The culture part may be correct. The problem is that Rivera chose Dwayne Haskins, then Ryan Fitzpatrick, then Carson Wentz at quarterback before landing on Howell. If he solved Washington’s built-in quarterback carousel, he didn’t do so until he expanded it.
So, the logistics: Part of the problem with Rivera’s firing this week has to do with how quickly the next challenge presents itself to the team. Part of it has to do with the lack of a logical successor. Jack Del Rio’s defensive coordinator performance was arguably worse than Rivera’s. Bieniemy, the offensive coordinator, is during his first year he called plays, and in a way, the final six games of the season are about assessing the importance of a Bieniemy-Howell duo going forward. There is no obvious direction to turn.

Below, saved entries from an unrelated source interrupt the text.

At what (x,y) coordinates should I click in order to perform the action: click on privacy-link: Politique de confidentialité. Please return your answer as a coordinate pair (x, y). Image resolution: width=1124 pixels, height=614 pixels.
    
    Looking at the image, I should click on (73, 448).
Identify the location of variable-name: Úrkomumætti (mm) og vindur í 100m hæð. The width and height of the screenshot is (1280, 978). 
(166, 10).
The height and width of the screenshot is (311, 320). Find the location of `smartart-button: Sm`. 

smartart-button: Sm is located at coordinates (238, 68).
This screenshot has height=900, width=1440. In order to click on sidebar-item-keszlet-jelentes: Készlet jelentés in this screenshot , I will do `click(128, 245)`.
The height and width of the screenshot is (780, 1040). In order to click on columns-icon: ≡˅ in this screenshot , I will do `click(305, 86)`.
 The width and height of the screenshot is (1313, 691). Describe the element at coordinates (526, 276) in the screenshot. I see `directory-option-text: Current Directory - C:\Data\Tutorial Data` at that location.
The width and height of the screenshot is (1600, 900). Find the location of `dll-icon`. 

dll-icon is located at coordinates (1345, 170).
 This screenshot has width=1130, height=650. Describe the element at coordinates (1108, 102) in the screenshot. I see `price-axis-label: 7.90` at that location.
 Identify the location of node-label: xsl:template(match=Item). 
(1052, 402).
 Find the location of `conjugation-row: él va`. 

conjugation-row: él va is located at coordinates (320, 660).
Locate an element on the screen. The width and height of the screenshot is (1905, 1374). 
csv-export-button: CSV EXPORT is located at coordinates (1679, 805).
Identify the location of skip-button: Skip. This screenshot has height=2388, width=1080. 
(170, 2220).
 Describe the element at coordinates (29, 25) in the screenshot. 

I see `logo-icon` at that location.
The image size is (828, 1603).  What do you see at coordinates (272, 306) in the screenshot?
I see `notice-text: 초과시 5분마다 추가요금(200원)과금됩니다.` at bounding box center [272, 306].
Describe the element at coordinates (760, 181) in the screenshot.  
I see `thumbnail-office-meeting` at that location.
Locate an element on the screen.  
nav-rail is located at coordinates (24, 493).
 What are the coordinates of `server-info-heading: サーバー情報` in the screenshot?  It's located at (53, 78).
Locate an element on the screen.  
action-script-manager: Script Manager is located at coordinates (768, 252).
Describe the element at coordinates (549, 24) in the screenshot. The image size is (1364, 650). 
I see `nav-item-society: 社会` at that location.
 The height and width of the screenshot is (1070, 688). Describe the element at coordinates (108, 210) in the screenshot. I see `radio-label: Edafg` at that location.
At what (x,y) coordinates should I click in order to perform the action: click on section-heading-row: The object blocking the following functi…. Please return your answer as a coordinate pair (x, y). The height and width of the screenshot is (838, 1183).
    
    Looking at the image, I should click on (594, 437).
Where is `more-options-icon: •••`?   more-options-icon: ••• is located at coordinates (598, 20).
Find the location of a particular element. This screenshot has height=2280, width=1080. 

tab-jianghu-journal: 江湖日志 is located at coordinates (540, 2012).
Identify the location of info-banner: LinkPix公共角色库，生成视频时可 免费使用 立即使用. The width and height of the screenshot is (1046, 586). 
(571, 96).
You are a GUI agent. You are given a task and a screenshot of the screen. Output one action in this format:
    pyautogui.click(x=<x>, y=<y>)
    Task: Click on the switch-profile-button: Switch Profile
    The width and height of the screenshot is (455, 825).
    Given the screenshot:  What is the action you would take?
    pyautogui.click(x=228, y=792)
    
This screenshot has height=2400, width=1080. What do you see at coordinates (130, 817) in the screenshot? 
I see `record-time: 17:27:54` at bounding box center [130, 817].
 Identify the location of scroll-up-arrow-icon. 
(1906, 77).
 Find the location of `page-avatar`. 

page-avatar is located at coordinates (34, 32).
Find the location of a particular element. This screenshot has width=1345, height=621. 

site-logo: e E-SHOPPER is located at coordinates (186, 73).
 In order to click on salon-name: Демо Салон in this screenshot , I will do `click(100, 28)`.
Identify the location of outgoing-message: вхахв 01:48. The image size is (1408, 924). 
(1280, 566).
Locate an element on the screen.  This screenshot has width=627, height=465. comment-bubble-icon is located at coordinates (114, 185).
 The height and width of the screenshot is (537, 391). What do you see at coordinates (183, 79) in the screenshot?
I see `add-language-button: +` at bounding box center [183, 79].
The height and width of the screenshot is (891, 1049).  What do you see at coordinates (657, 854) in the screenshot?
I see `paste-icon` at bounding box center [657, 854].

But the timing doesn’t matter much. What matters: making the right choice in the future.
Think of it this way: A generation of Washington football fans has endured losses like Sunday’s, the kind that feel like new lows. At this point, they fell under Snyder, which added a layer of helplessness and despair to it all.
Sunday’s loss came under Harris. Just 11 games into his tenure, he needs to be given the benefit of the doubt to make the right decision. Eventually – next week, next month or in January – this will result in Rivera being fired. The amount of optimism fans will feel about Harris’ leadership can be heightened if he makes an inspired and exciting choice for the next coach. It’s just a shame that it’s not even Thanksgiving, and whoever is next already matters more than whoever is here.